Text passage:

Interactive: Using qsub -I on the command line

  • You can grab a couple of interactive nodes from PBS. Options that are used in this section can be applied in a non-interactive scenario. PBS options are explained below in the Useful Commands to check status... section.

    For example, to get 2 nodes, 2 processors per node, for 2 hours, you should do:

    [ag@bh2 agopu]$ qsub -I -l nodes=2:ppn=2 -l walltime=2:00:00
    <<---- Try doing this!
    You can expect to see a message like this:

    qsub: waiting for job 281988.aviss.avidd.iu.edu to start
    qsub: job 281988.aviss.avidd.iu.edu ready
    Following that, PBS will try to find and assign free compute nodes. Notice the change in Unix prompt from bhX to bcXX (in the example shown, from bh2 to bc56). This indicates that you are interactively logged in to a compute node; the prompt will default to your home directory.
    [ag@bc56 agopu]$ 
    As explained in the Login to AVIDD using SSH section, compute nodes on AVIDD are named bcXX or icXX where XX is a number between 01 and 92.
  • If you want to know what nodes have been allocated to your job, then you can find that information in a file pointed to by environment variable $PBS_NODEFILE.
    [ag@bc56 agopu]$ cat $PBS_NODEFILE
    <<---- Try doing this!

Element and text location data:
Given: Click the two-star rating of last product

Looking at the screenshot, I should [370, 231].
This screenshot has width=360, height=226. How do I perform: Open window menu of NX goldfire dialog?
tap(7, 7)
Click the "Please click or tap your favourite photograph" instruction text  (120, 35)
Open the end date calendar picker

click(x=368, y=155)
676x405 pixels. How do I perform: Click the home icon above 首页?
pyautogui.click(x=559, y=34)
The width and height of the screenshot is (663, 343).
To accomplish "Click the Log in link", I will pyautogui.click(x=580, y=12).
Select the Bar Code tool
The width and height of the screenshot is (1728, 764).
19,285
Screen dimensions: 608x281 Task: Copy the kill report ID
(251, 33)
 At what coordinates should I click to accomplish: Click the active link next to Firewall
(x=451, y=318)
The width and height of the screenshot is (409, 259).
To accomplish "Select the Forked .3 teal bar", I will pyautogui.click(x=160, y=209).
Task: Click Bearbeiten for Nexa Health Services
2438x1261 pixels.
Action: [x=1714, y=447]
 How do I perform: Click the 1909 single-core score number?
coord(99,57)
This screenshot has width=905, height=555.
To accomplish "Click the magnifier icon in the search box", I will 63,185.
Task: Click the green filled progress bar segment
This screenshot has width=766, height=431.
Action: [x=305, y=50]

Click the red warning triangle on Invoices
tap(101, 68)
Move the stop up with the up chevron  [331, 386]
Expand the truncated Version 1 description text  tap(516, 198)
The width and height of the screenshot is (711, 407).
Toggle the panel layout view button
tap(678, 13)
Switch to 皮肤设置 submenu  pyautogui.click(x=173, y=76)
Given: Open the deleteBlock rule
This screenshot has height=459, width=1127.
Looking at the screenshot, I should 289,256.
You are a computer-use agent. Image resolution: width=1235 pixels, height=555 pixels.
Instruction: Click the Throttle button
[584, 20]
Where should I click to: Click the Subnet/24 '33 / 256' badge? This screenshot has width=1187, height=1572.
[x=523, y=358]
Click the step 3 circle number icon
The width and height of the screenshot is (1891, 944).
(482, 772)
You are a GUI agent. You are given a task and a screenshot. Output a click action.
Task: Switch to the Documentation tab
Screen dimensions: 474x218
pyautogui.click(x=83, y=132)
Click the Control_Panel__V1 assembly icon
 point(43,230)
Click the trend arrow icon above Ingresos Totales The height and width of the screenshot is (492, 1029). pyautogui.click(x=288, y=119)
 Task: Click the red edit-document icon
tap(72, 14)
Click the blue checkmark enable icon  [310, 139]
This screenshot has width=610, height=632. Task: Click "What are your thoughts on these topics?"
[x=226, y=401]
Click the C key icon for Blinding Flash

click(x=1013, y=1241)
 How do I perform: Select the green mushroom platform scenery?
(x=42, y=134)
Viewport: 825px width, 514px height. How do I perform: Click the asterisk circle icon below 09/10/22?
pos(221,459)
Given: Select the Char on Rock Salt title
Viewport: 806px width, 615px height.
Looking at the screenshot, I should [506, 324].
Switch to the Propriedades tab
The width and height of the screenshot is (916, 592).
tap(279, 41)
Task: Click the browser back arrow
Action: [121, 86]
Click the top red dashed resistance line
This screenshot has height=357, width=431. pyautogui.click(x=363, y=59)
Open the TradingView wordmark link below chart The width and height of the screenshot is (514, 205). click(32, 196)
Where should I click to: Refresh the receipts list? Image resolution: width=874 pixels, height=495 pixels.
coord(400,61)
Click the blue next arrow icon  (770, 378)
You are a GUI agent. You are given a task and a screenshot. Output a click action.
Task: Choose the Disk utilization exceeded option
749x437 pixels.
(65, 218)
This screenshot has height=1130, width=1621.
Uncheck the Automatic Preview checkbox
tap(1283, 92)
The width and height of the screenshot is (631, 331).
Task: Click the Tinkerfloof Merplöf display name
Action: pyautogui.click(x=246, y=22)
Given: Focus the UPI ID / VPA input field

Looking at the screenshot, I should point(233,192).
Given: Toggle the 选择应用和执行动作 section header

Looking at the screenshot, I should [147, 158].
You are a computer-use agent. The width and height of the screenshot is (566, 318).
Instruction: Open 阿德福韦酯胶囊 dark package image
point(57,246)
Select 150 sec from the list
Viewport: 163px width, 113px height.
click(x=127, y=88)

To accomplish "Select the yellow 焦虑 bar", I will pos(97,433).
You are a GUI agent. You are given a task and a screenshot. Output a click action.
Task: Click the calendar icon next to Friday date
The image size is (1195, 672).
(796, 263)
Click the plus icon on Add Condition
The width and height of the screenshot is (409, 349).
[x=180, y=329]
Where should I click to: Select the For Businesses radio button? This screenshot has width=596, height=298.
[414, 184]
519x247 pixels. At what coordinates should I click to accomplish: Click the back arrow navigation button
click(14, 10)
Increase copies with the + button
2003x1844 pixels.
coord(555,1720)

Goal of the exercise:
Copy the passage on running interactive PBS jobs word for word, starting at "qsub: waiting for" and ending at "your home directory.".

The reply:
qsub: waiting for job 281988.aviss.avidd.iu.edu to start
    qsub: job 281988.aviss.avidd.iu.edu ready
    Following that, PBS will try to find and assign free compute nodes. Notice the change in Unix prompt from bhX to bcXX (in the example shown, from bh2 to bc56). This indicates that you are interactively logged in to a compute node; the prompt will default to your home directory.